No entanto, quando Dreyfus apresentou o projeto de lei da comissão de integridade na quarta-feira, ele confirmou que “a posição padrão é que as audiências serão realizadas em particular”.
A Seção 73 do projeto de lei diz que a comissão “deve” realizar suas audiências em particular, a menos que o comissário decida que há “circunstâncias excepcionais” e é do interesse público abrir uma ou mais audiências.
Esse padrão estabelece um alto padrão para divulgação pública, dizem os juristas, além do que é exigido pela maioria dos órgãos anticorrupção estaduais com mandatos semelhantes.
O padrão de privacidade também reflete o que o governo de Morrison disse que queria em qualquer órgão anticorrupção: proteção contra as carreiras das pessoas serem arruinadas por alegações não comprovadas.
Na quinta-feira, o líder da oposição do Partido Liberal, Peter Dutton, reiterou essa preocupação.
“Eu não quero uma situação em que alguém tenha sua reputação destruída e, depois de alguns anos, nem saiba se a investigação está em pé ou não”, disse ele.
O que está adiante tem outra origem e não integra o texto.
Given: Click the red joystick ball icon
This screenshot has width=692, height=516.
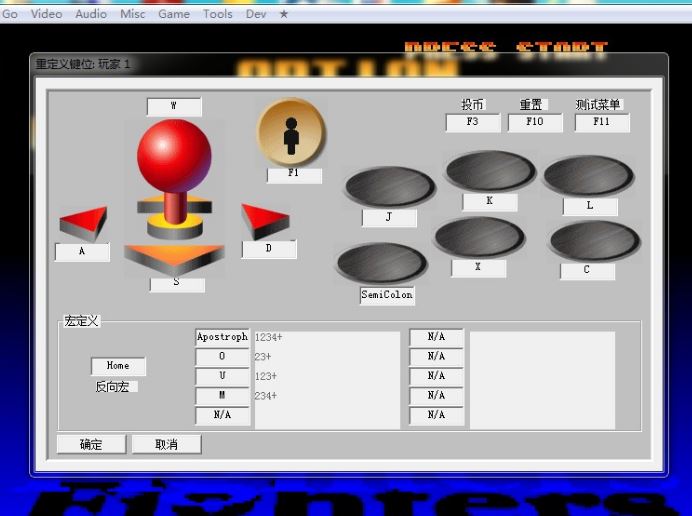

Ele acrescentou que apoiou a proposta do governo “no modelo que eles apresentaram”.
Para alguns, isso soou como se um acordo tivesse sido fechado. Os principais partidos da Austrália – acostumados a um sistema em que as doações de campanha são muitas vezes escondidas, e as galas off-the-record com lobistas e jornalistas no Parlamento são a norma – resistiram à criação de uma comissão anticorrupção desde que a ideia foi lançada. introduzido no Parlamento por um líder do partido Verdes em 2009. Sua parcela de votos em cada eleição também tem vindo a diminuir.
“Eu odiaria pensar que os dois principais partidos se uniram para se proteger com uma legislação única em uma geração, que em parte é projetada para restaurar a confiança do público”, disse Zoe Daniel, um dos vários membros independentes recém-eleitos do Parlamento. que havia feito campanha explicitamente por uma comissão de integridade transparente com dentes.
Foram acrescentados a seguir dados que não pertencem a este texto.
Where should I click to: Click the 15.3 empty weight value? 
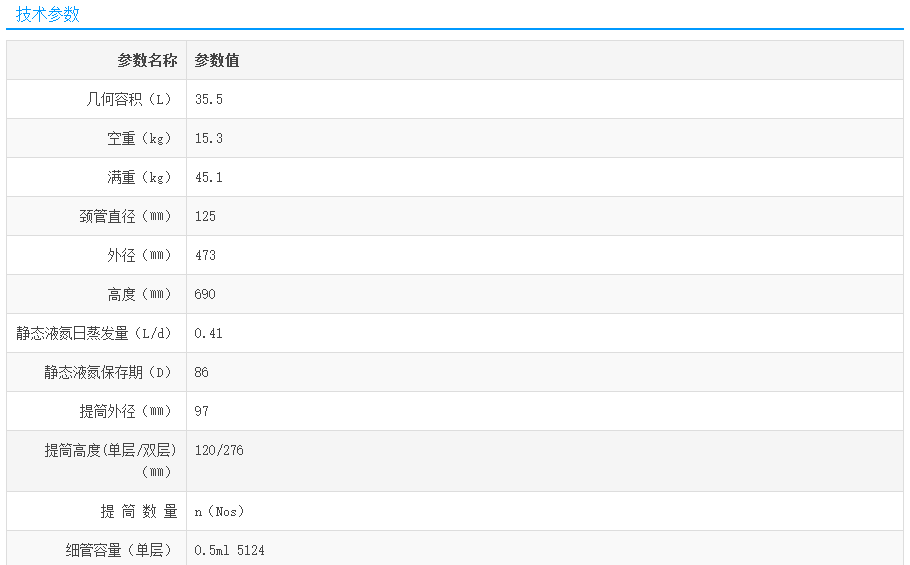point(209,138)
O Centro de Integridade Pública rapidamente observou, em um e-mail enviado aos repórteres, que permitir mais audiências públicas não significava que todas as audiências seriam exibidas. Em New South Wales, o órgão estadual anticorrupção realizou 979 exames particulares e 42 inquéritos públicos de 2013 a 2020. O centro acrescentou que em Victoria, o único estado que tem o teste de “circunstâncias excepcionais” para sua comissão de integridade, houve muito menos inquéritos sobre corrupção do que em Nova Gales do Sul.
A Sra. Daniel disse que teme que os advogados de defesa “pulem em ‘circunstâncias excepcionais'” para dificultar o início das investigações, manter o público no escuro e atrasar ou negar a responsabilidade.
“Dado o quão difícil tem sido politicamente chegar ao ponto de ter essa legislação, parece ser uma oportunidade desperdiçada abrandá-la de qualquer forma”, disse ela. “Aprecio que isso tenha que ser feito com cuidado e sensatez, e a proteção da reputação deve fazer parte disso, mas você não quer minar a própria legislação ou frear investigações corruptas.”
O projeto agora passará por um processo de revisão – e esperamos, disse Daniel, uma ex-jornalista, que surja com melhorias na divulgação pública.
“Temos que acertar isso”, disse ela, acrescentando: “Há muito trabalho ainda a ser feito”.